Here are some things I have found which could be significant.
- JSON-RPC can generate a lot of objects. Not as much as XML-RPC, but still something to watch for. In any case you do appear to be generating as much at 100 MB of objects per second which means your GC is running a high percentage of the time and is likely to be adding to your random latency. Even though the GC is concurrent, your hardware/OS is very likely to exhibit non-ideal random latency under load.

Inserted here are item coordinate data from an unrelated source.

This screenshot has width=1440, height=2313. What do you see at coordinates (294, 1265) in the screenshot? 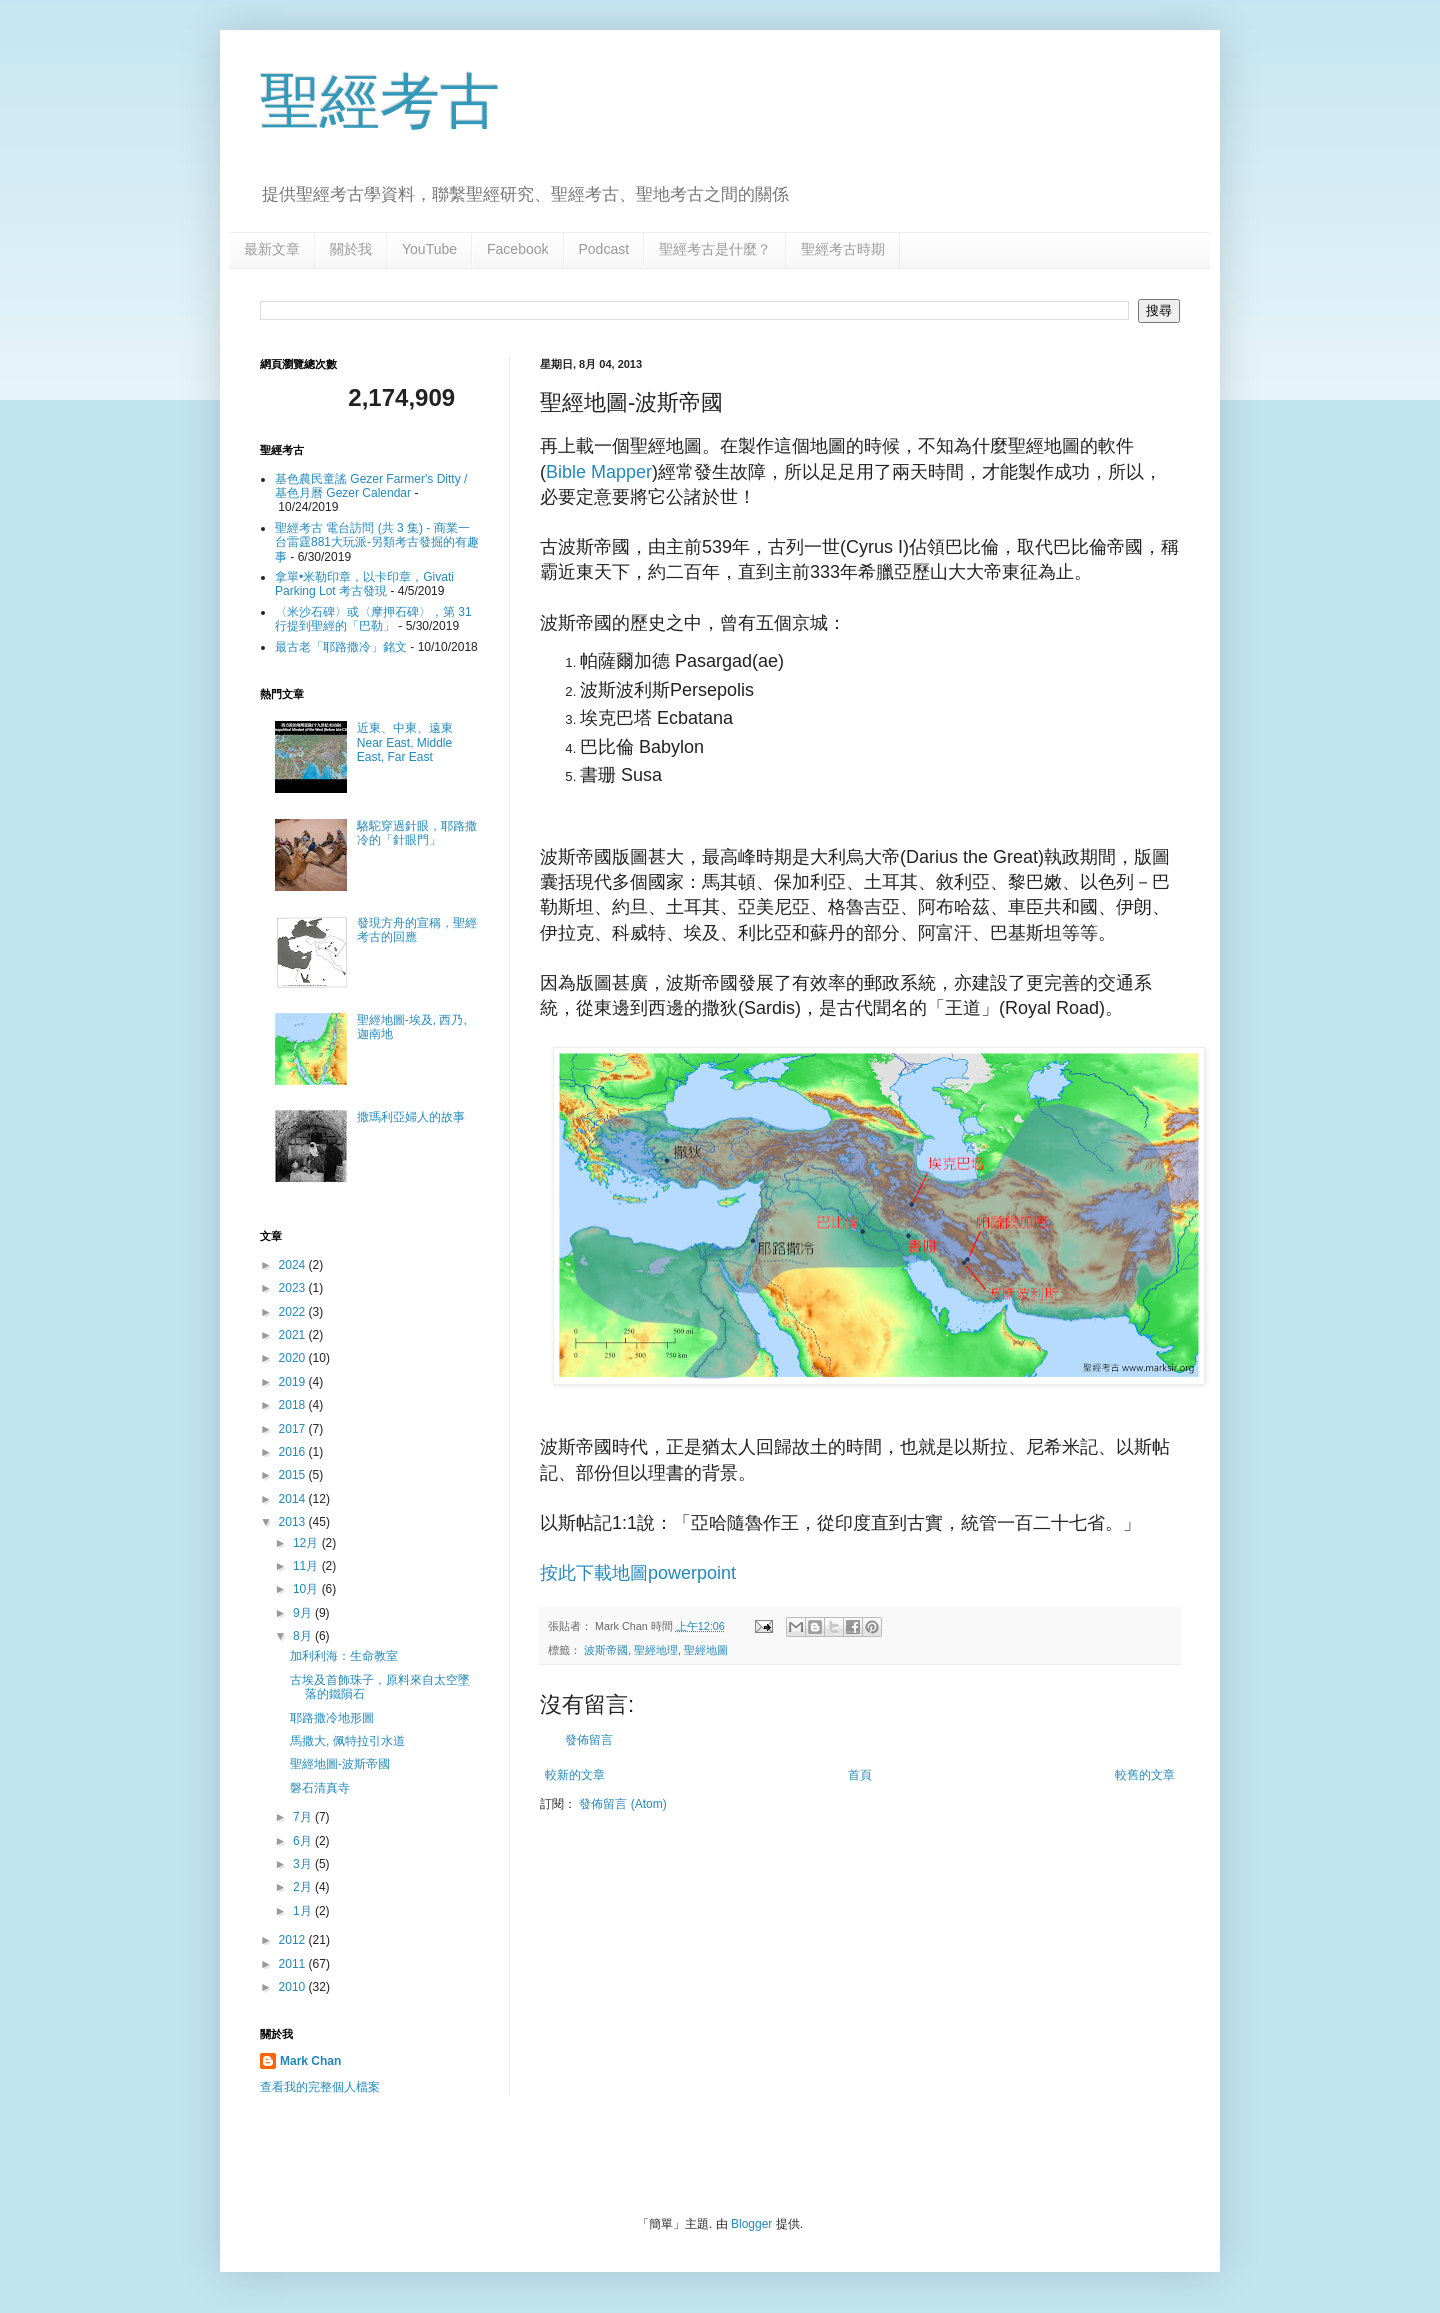
I see `2024` at bounding box center [294, 1265].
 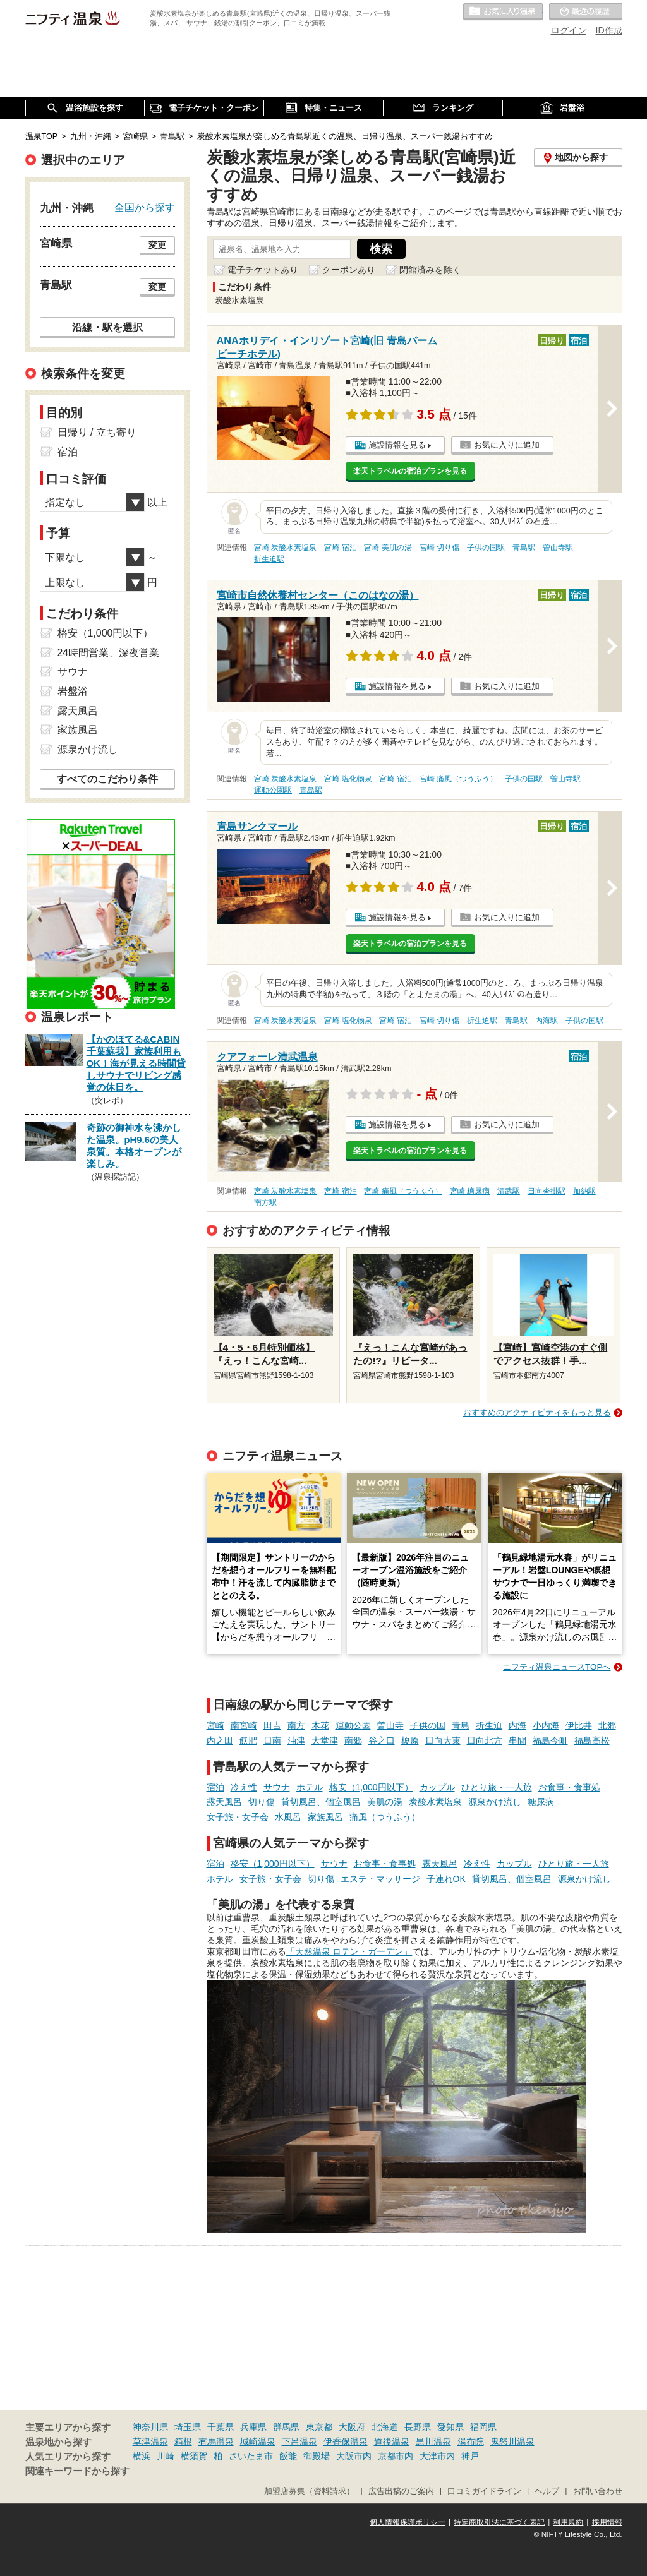 I want to click on 榎原, so click(x=410, y=1740).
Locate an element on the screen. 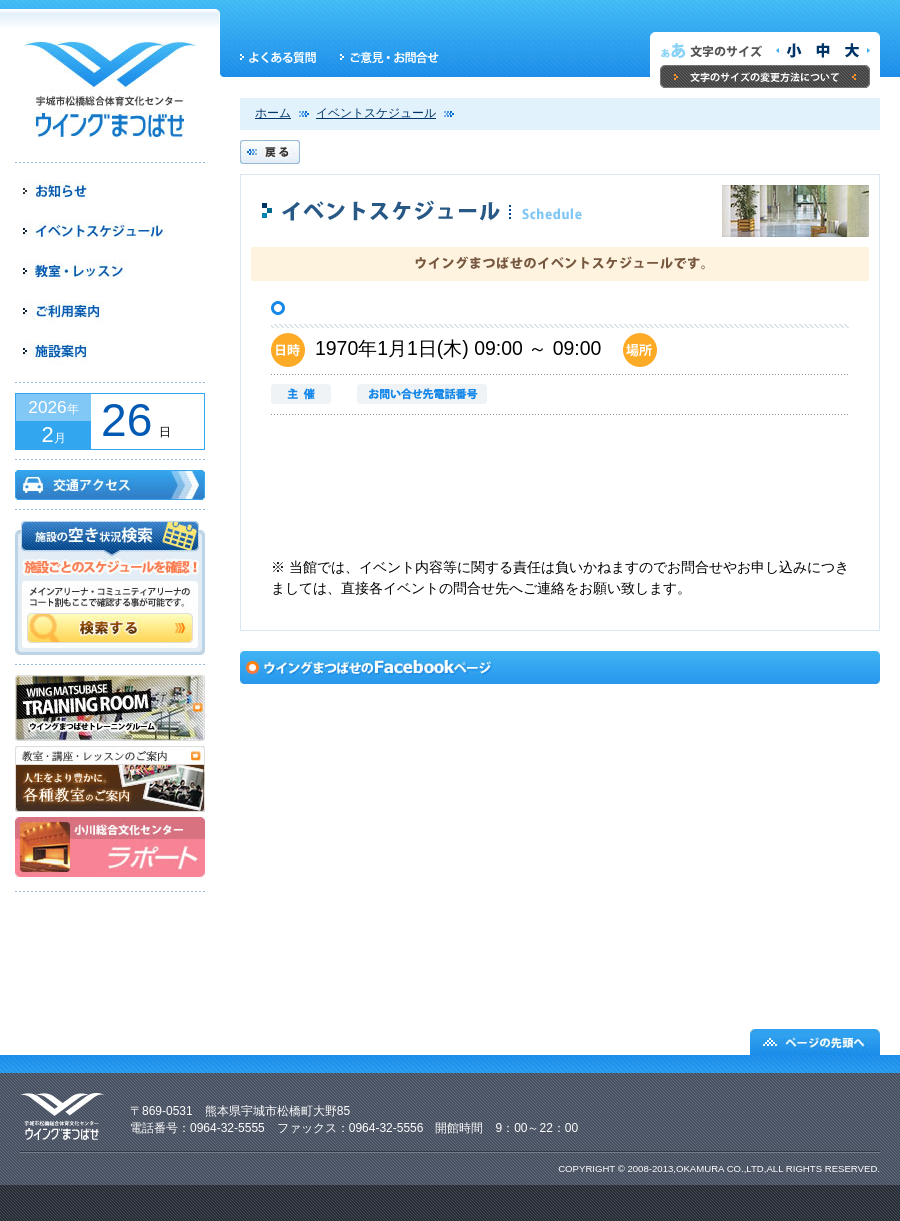 This screenshot has width=900, height=1221. 文字サイズを大きくする is located at coordinates (854, 51).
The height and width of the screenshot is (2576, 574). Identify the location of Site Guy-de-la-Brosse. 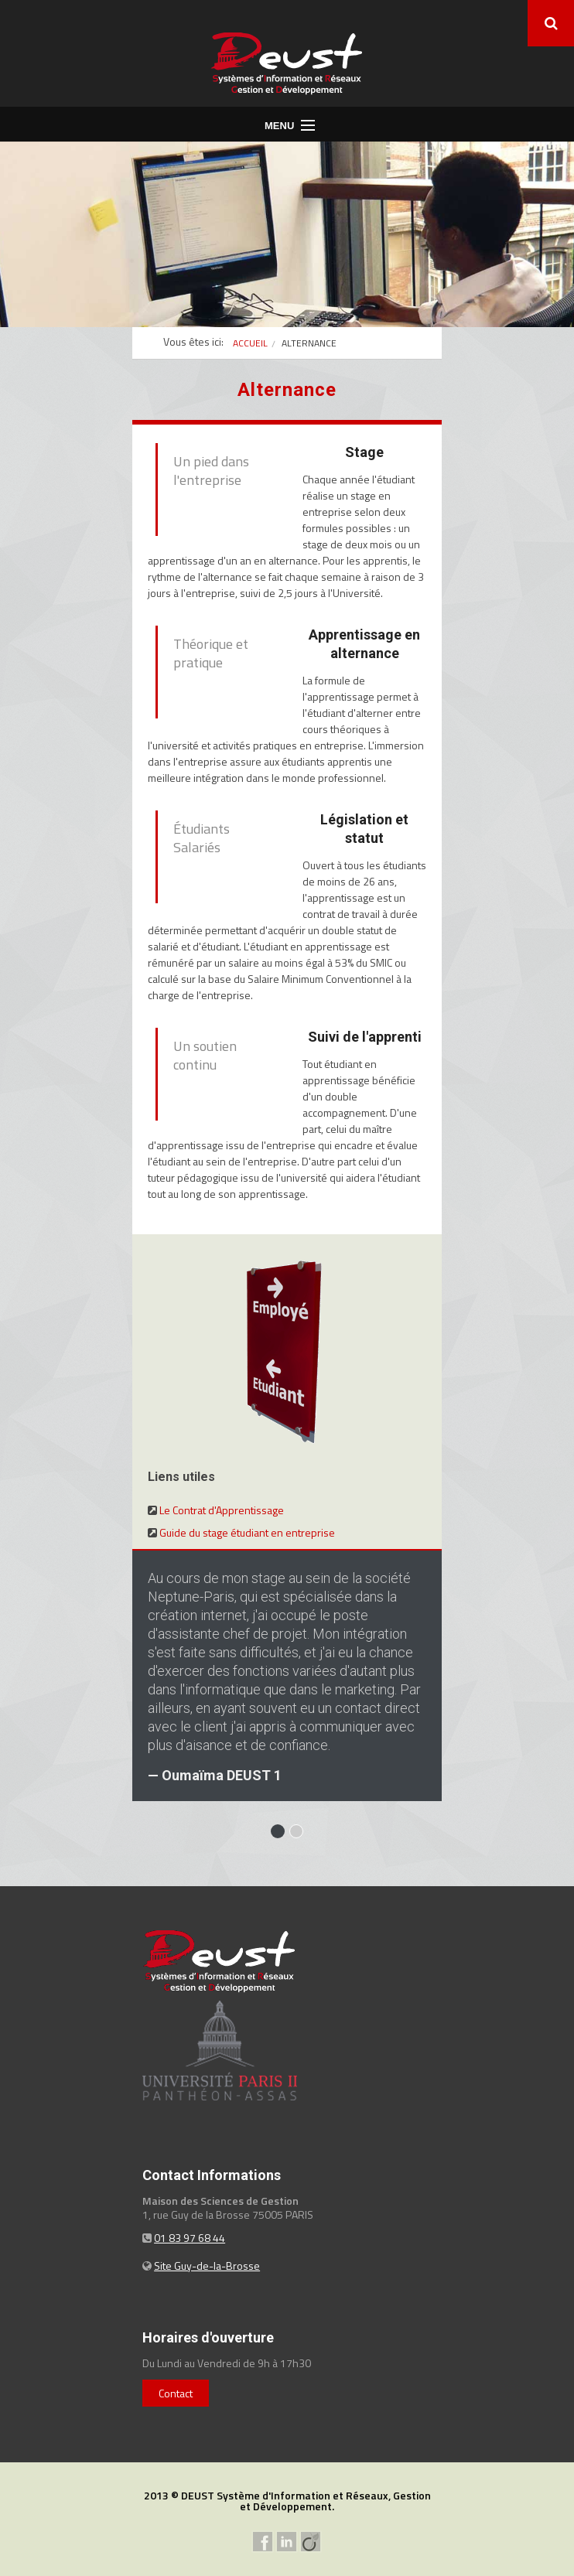
(207, 2265).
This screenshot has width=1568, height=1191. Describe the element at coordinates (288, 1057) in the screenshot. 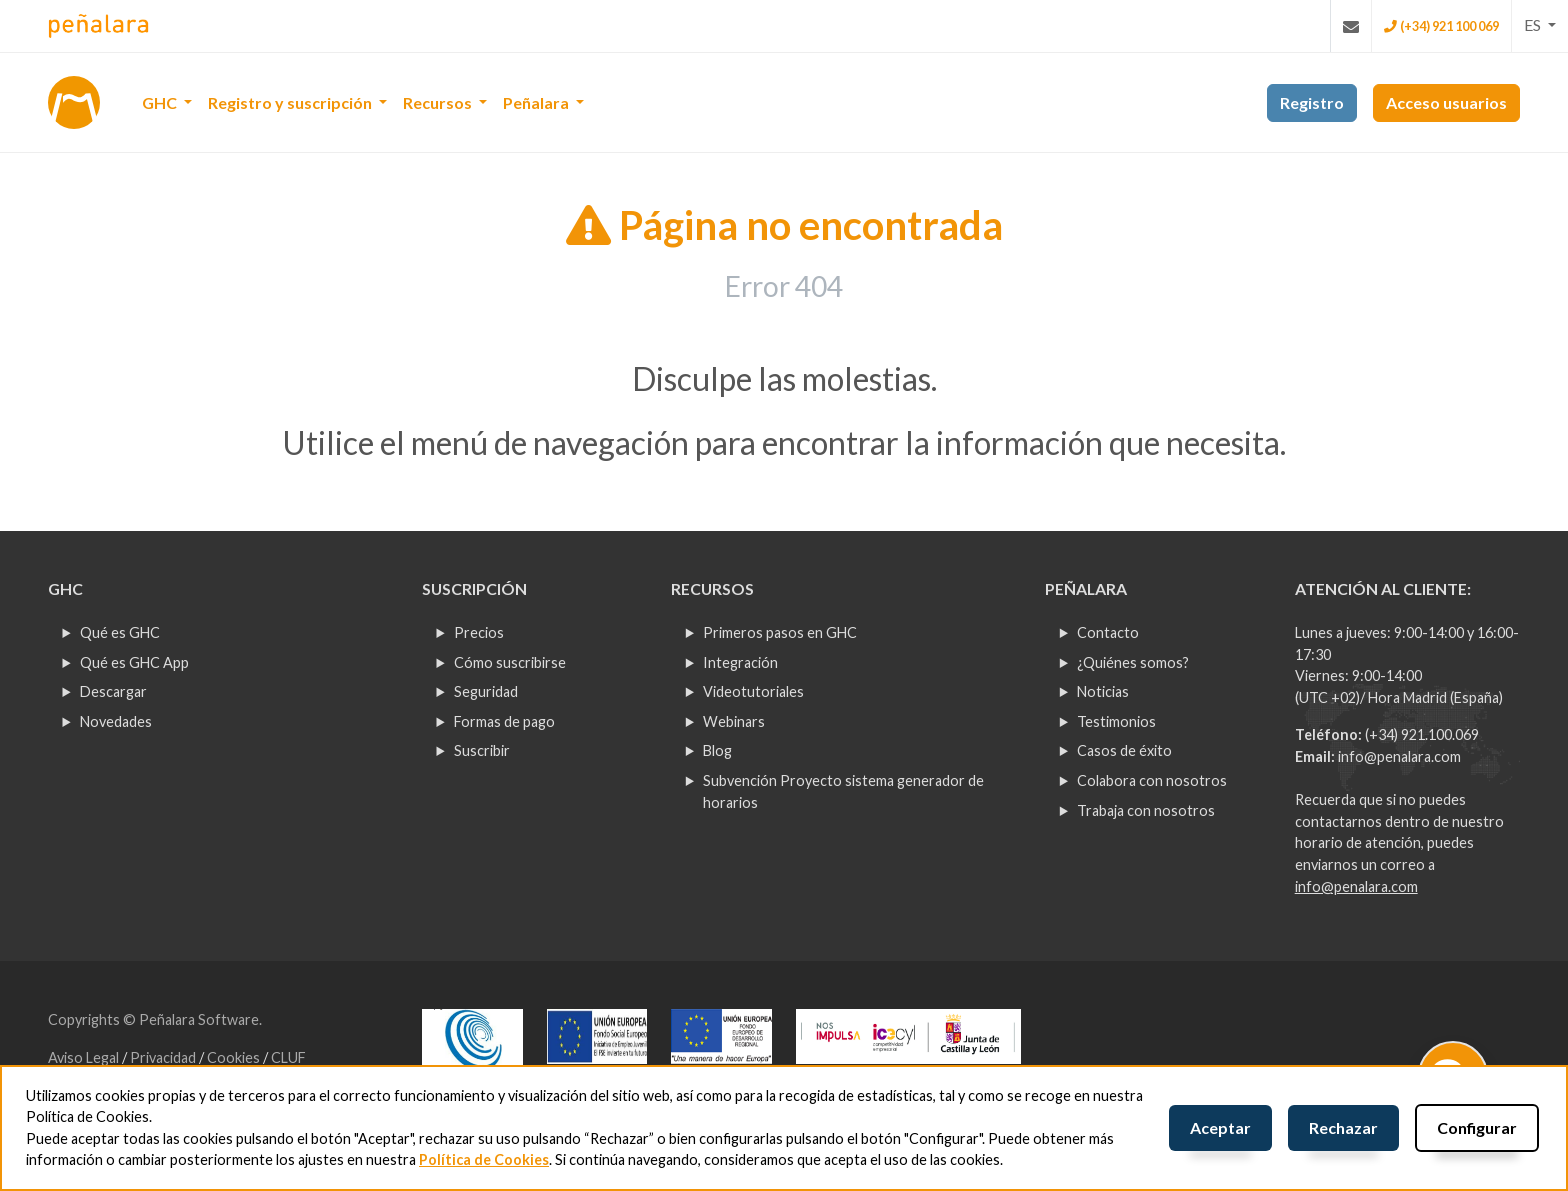

I see `CLUF` at that location.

- Have a look at your memory bank architecture. On Linux the command is numactl --hardware. If your VM is being split across more than one memory bank this will increase your GC times significantly. (It will also slow down your application as these accesses can be significantly less efficient) The harder you work the memory subsystem the more likely the OS will have to shift memory around (Often in large amounts) and you get dramatic pauses as a result (100 ms is not surprising). Don't forget your OS does more than just run your app.
- Consider compacting/reducing the memory consumption of your cache. If you are using multiple GB of cache it is worth looking at ways to cut memory consumption further than you have already.
- I suggest you profile your app with memory allocation tracing AND cpu sampling on at the same time. This can yield very different results and often points to the cause of these sort of problems.
Using these approaches, the latency of an RPC call can be reduced to below 200 micro-second and the GC times reduced to 1-3 ms effecting less than 1/300 of calls.